April 15, 2025
Author: Phil Henrickson
I’ve been working with a number of organizations at varying levels of data science (DS) maturity over the last five years. Many of these organizations are just at the start of their journey into using machine learning (ML) and artificial intelligence (AI) to solve problems. These are the lessons I’ve learned about working in data science.
“How do we get started with data science?”
I’m asked this question a lot. Lately, people have started saying “AI” instead of data science, but it’s the same question.
The how isn’t nearly as important as you might think. What matters is that you identify a problem and start somewhere in trying to solve it. I’ve worked with organizations that will talk about the potential use cases they have for AI/ML, the pain that comes from their current processes, and yet they’ll peel back from ever starting a project because “we’re just not ready yet; our data’s not ready”.

## INFORMATION PROVIDED
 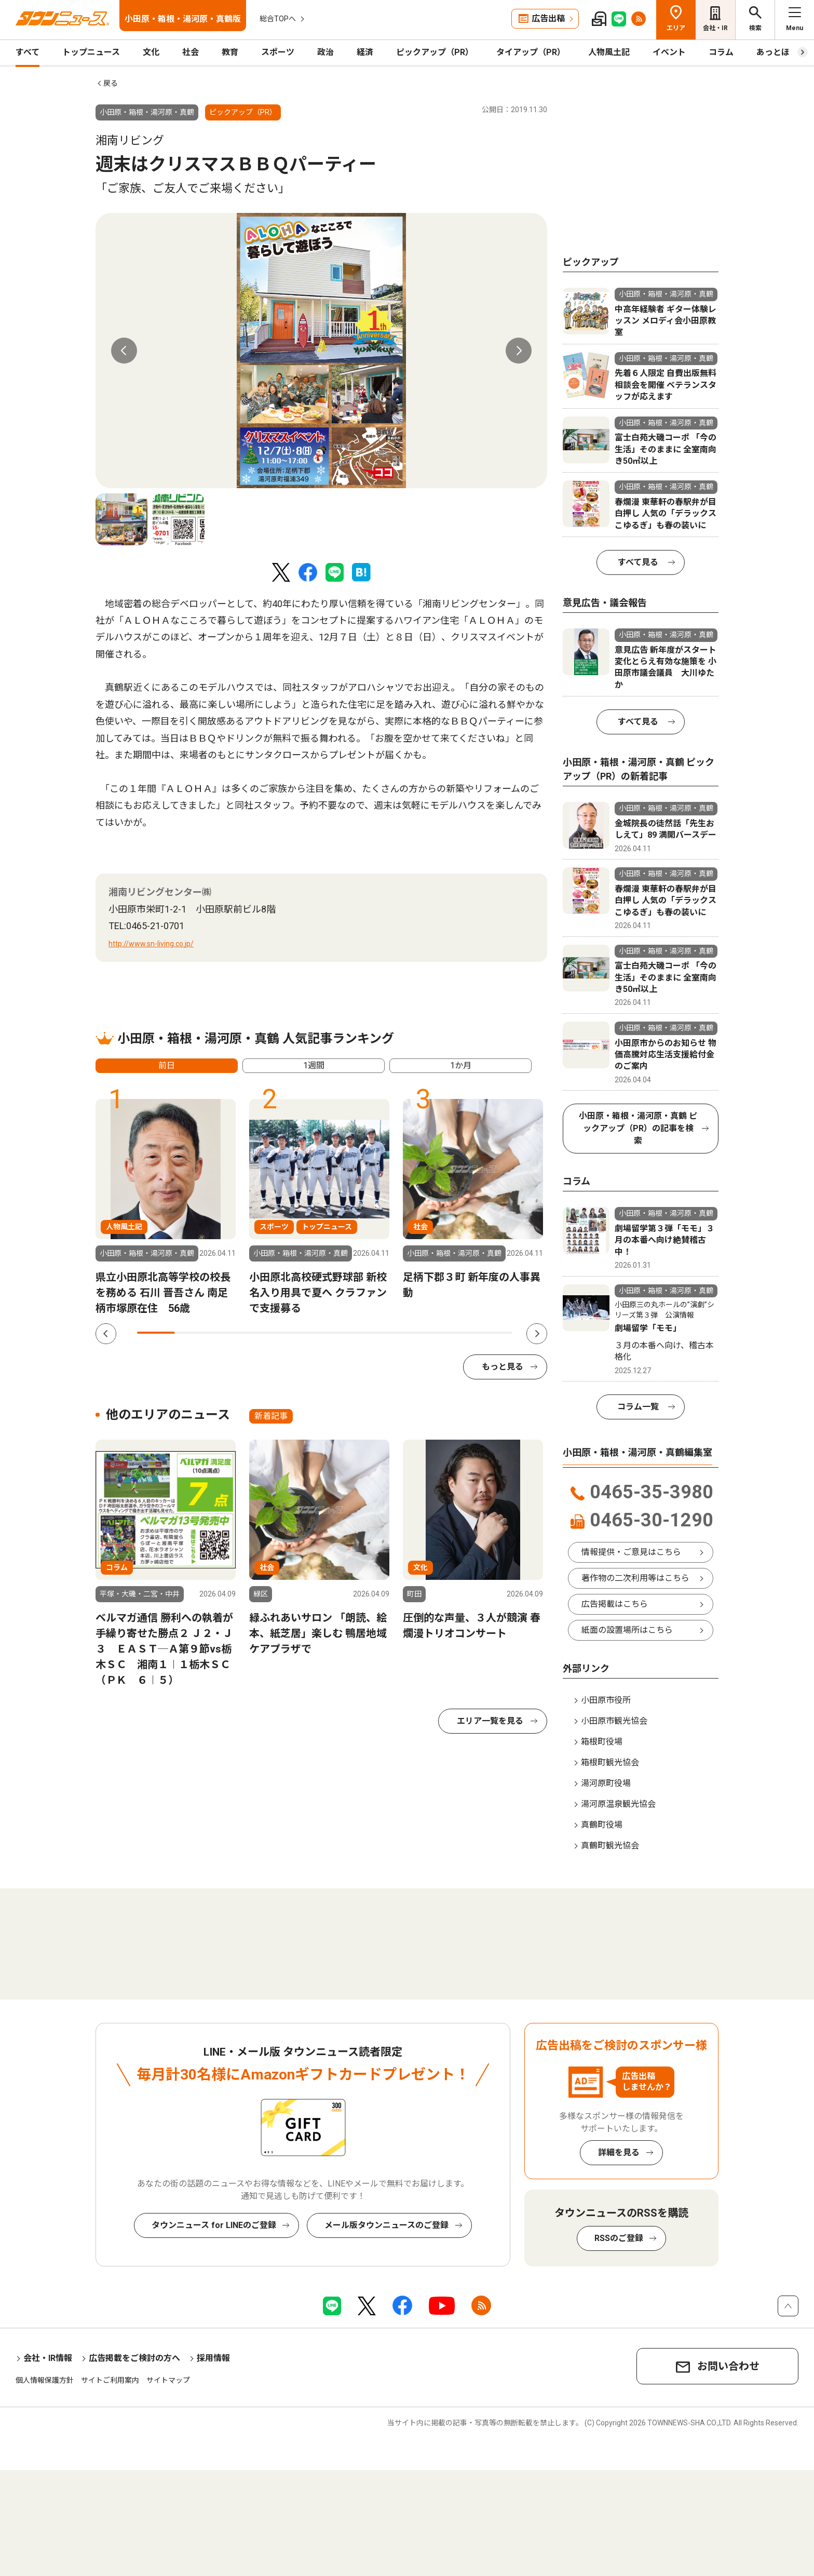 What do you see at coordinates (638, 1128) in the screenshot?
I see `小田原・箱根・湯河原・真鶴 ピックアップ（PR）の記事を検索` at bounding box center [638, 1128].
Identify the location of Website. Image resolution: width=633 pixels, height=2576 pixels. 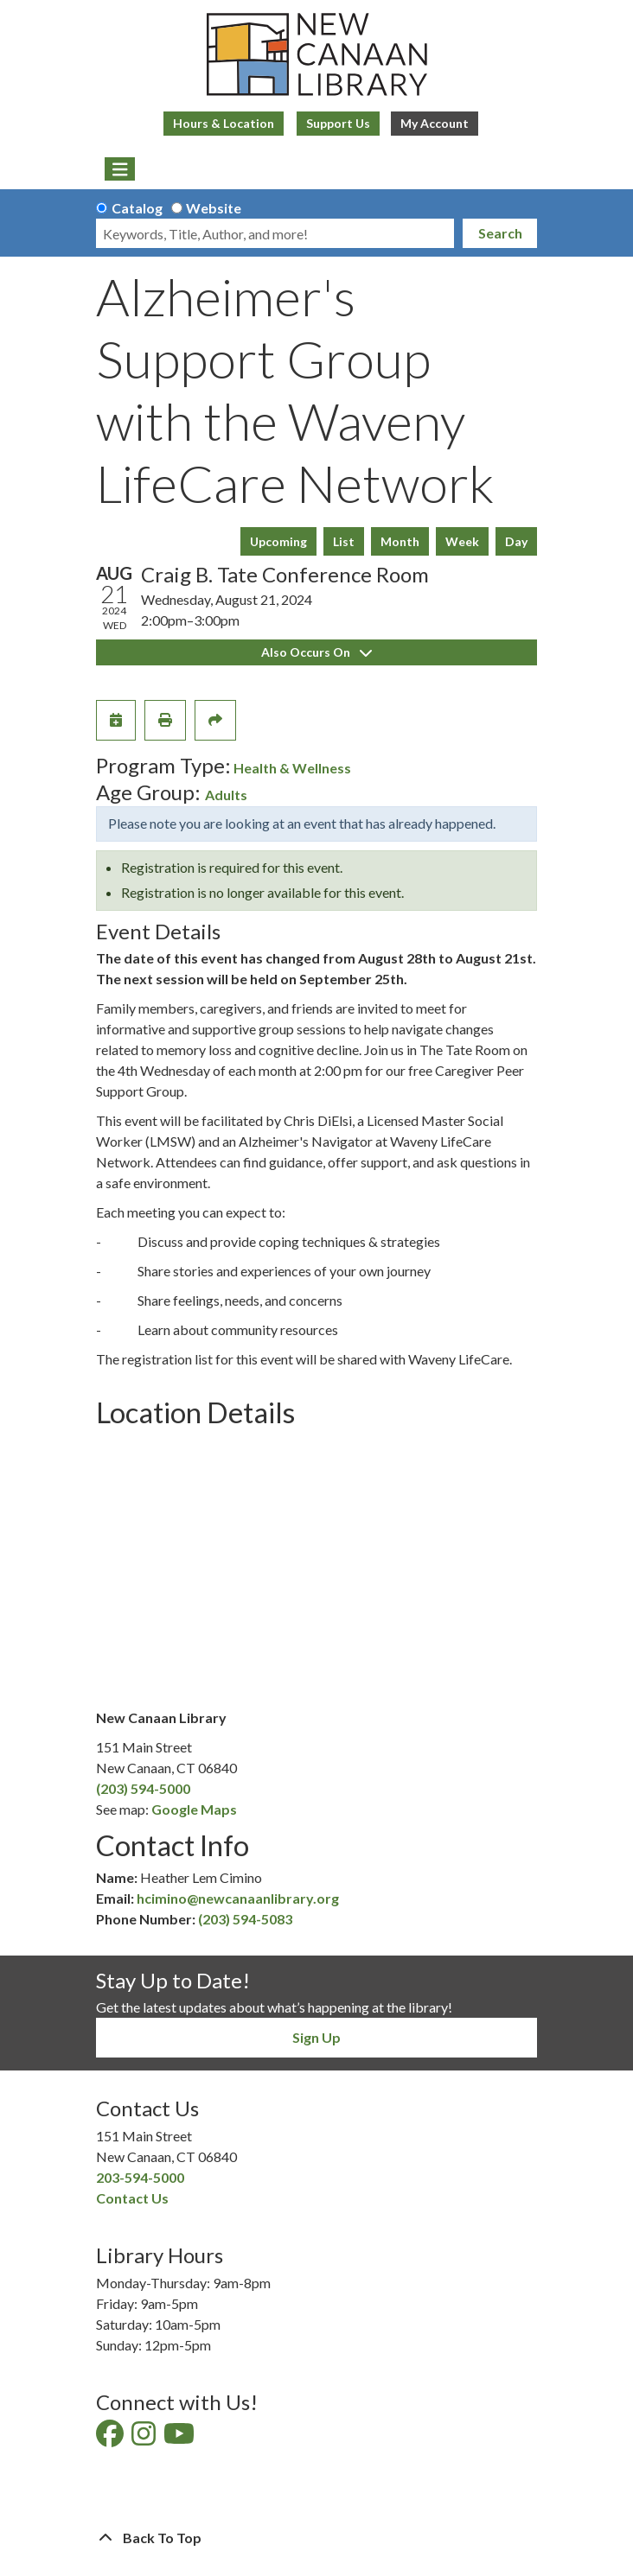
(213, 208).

## WRITTEN REQUEST A
Decide whether each of the following statements agrees with the post on getting started with data science, answering yes or no and quoting the words of the post that settle it: (i) the author has been working with organizations for the last ten years; (ii) people have lately begun saying "AI" in place of data science; (iii) the author considers the how to be the most important part of getting started.
## WRITTEN REQUEST B
Continue the post on getting started with data science from its last sentence.

## ANSWER A
(i) No: "over the last five years."
(ii) Yes: "Lately, people have started saying “AI” instead of data science."
(iii) No: "The how isn’t nearly as important as you might think."

## ANSWER B
Here’s the thing: the data will never be perfect, for any project, ever. You will always need to clean, transform, and monitor your data. It’s part of the process. There’s a recurring sentiment in the industry that ‘data scientists spend 80% of their time cleaning data and only 20% creating insights!’, as if this evidence of a problem. In practice, data scientists spend a lot of time cleaning data because getting to know the data is the typically the hardest, fuzziest, and most important part of a project.
Instead of waiting for the data to be perfect, which it never is, you just have to start somewhere. Get into the data as quickly as you can. You will learn more about your data and your problem in one day of working in the weeds with it, than in the weeks (months) you spend creating a project proposal. The mentality you need to embrace:
This process should sound familiar; it’s the whole premise of machine learning.
Data science projects can often feel like a changing of the guard. There’s the old way of doing things, and now someone is proposing a change. This can easily lead to ruffled feathers and resentment between the business and IT, or between the old guard and the new analysts. You’ll often hear data scientists talk about how they presented their findings to a manager or an executive who later rejected it because “they just didn’t understand” or “they’re fine with the way things are”. Two things to keep in mind about this process.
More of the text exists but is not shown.